Data are expressed as the mean±standard deviation, number (%), or events/number of patients (%). Differences in the clinical characteristics between groups were analyzed by an unpaired Student’s t-test, Man-Whitney test, or chi-square test, as appropriate. For ≥3 group comparisons, analysis of variance (ANOVA), Kruskal-Wallis test, or chi-square test was conducted, as appropriate.

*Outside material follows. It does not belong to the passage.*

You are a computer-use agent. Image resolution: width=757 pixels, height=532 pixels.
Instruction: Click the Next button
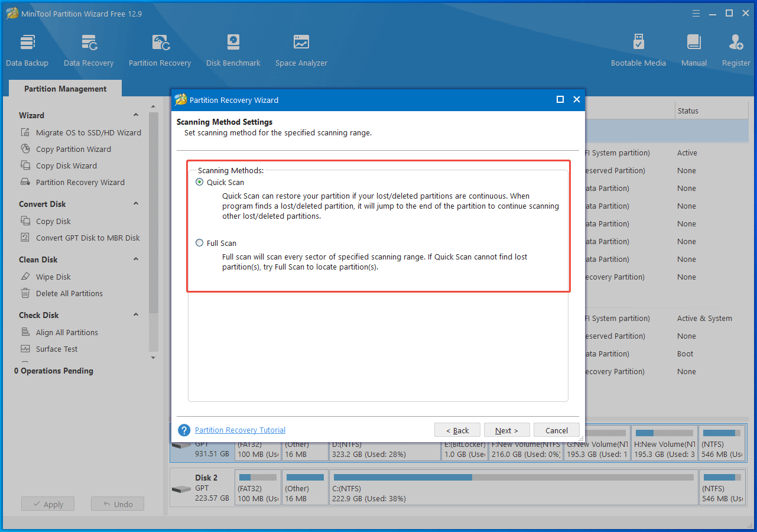tap(506, 430)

Kaplan-Meier curves were generated to depict the cumulative incidence of ischemic stroke for categorical variables (0, 1, ≥2) of the CHADS₂ and CHA₂DS₂-VASc scores and for those (0, 1, 2, 3, ≥4) of the HELT-E₂S₂. The discrimination ability was evaluated using a concordance-statistic (C-statistic) and 95% confidence intervals (CI), and the C-statistics between the two groups were compared using the DeLong test. A Cox proportional hazards model was used to calculate the hazard ratios (HRs) and 95% CIs for the incidence of ischemic stroke events. Multivariate Cox proportional hazards models were conducted using a forced entry method to determine any significant risk factors of stroke events. Factors in the multivariate model included all components of the HELT-E₂S₂ score, as well as diabetes, vascular disease, creatinine ≥1.0 mg/dL, low hemoglobin level, and no use of OACs. Finally, the estimated probability of developing a stroke and the observed proportion of strokes stratified by the risk score were calculated and compared between patients with and without OACs by an exact Poisson test. Statistical analysis was performed using JMP 16 software (SAS, Cary, NC, USA), and P<0.05 was considered statistically significant.

Results

Clinical Characteristics of the Study Patients

The characteristics of the patients enrolled are summarized in Table 1. The mean age was 72.1±9.5 years, and 2,042 (29%) were female. The mean weight was 63.2±13 kg and the mean CHADS₂, CHA₂DS₂-VASc, and HELT-E₂S₂ scores were 1.9±1.2, 3.1±1.6, and 2.2±1.3, respectively (hypertension, 72%; previous stroke, 13%; persistent/long-standing persistent AF, 62%).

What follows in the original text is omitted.